* _Page extract_:
Fourteen of 17 people arrested (out of 25 accused) in the case have pleaded guilty and have been released after serving jail terms.

“A team from NIA’s Bengaluru camp office reached Delhi and arrested him yesterday. He has been produced in court and taken on transit remand,” the NIA source said on Saturday.

Sabeel is the younger brother of Indian-origin aeronautical engineer Kafeel Ahmed, involved in the June 29, 2007 suicide attack at Glasgow airport. Sabeel, then 25 and in London, was deported to India for failing to disclose prior knowledge of the attack planned by his brother.

In 2010, Sabeel moved to Saudi Arabia and was employed at King Fahad hospital. In 2015, the NIA named him as an accused in the alleged 2012 plot of the LeT to recruit youths in the country. A non-bailable warrant and a look-out notice was issued against him in the case.

In an initial chargesheet filed in 2015, Sabeel was identified only as “Motu doctor”, but the deportation and arrest from Saudi Arabia in December 2015 of Asadullah Khan, 57, a Hyderabad resident, helped NIA establish the identity of “Motu Doctor” as Dr Sabeel Ahmed from Bengaluru.

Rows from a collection
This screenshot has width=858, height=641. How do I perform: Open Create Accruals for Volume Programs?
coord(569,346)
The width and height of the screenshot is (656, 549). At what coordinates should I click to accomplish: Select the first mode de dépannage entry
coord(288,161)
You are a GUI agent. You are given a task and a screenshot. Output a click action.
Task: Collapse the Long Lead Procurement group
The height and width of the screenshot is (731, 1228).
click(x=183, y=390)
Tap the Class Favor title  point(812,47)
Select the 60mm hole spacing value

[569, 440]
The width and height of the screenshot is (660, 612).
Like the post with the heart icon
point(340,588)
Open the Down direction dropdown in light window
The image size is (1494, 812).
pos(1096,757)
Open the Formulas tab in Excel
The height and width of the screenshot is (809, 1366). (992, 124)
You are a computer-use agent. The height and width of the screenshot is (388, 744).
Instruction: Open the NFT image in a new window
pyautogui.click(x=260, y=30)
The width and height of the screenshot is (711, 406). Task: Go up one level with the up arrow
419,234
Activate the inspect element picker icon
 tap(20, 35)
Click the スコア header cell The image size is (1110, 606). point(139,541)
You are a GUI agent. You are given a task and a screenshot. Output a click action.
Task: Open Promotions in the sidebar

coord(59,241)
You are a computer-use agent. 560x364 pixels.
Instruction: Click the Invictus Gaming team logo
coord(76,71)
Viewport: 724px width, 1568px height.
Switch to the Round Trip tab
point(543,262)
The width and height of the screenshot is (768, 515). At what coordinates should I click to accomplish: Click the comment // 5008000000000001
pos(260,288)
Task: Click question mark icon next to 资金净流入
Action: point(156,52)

* _To do_:
Could you carry on the news report about the NIA arrest of Sabeel Ahmed, starting after its last sentence? These rows were drawn from a separate source.

* _Solved exercise_:
Sabeel is alleged to have introduced two key players in the alleged LeT recruitment plot of 2010-11 to each other — his brother-in-law Imran Ahmed, a dentist, and a Bengaluru engineer named Mohammed Shahid Faisal, alias Ustad. Imran was arrested in 2013 during a visit from Saudi Arabia on a fake passport and Ustad is reported absconding by NIA.

Linked in the case following Imran’s arrest, Sabeel had stated in a communiqué from Saudi Arabia: “I am given to understand that the allegation against me is that I have been part of some meetings in Riyadh and Dammam (in Saudi), where these plots were hatched. I categorically deny having attended any such meetings.”

“I am also given to understand that I am accused of financing and giving logistical support to the plot. It is ridiculous… I have never had any excess finances to distribute to people without having knowledge of what is done with the money,” he had stated.

In 2017, Ahmed was also named by Delhi Police’s Special Cell of being among a dozen missing Indians who were allegedly trying to establish the Al Qaeda in the Indian Subcontinent (AQIS).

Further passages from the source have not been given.